- **What you have to do**: Arrange the lines of the material below as a Markdown table with the columns Row and Line, numbering each row and skipping blank lines. Leave out the pictures.

- **Records for the exercise**:
* START *

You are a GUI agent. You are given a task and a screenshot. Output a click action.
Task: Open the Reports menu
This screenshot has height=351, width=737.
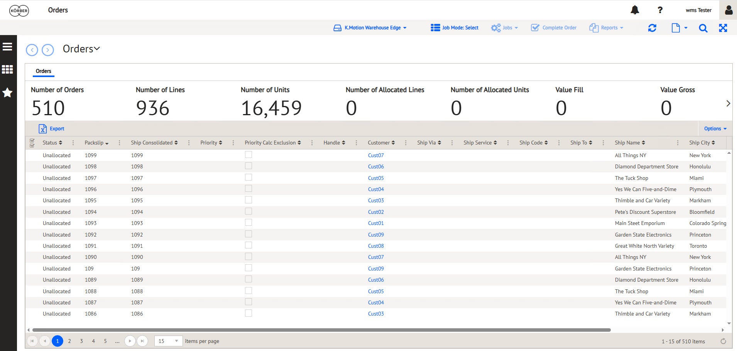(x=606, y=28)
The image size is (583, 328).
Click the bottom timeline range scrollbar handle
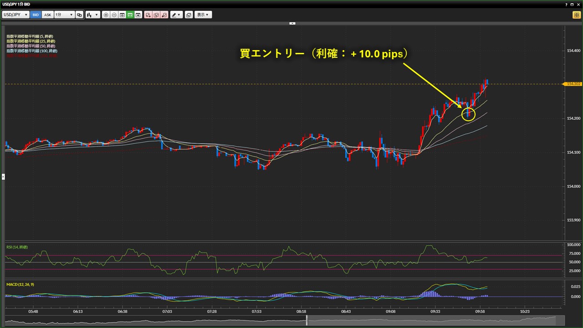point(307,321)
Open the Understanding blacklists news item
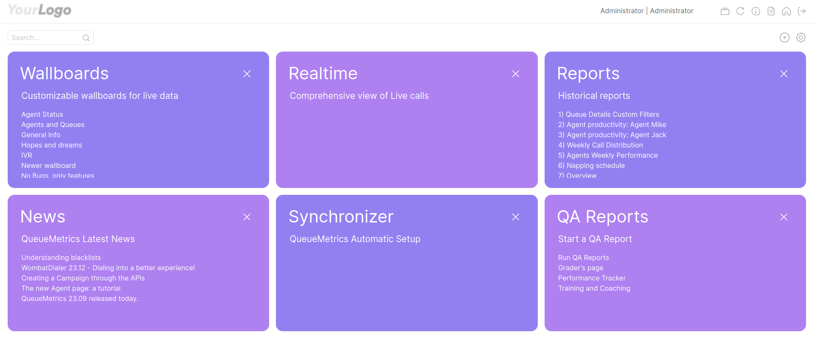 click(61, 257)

* END *

- **Reply to the task**:
| Row | Line |
|---|---|
| 1 | You are a GUI agent. You are given a task and a screenshot. Output a click action. |
| 2 | Task: Open the Reports menu |
| 3 | This screenshot has height=351, width=737. |
| 4 | (x=606, y=28) |
| 5 | The image size is (583, 328). |
| 6 | Click the bottom timeline range scrollbar handle |
| 7 | point(307,321) |
| 8 | Open the Understanding blacklists news item |
| 9 |  click(61, 257) |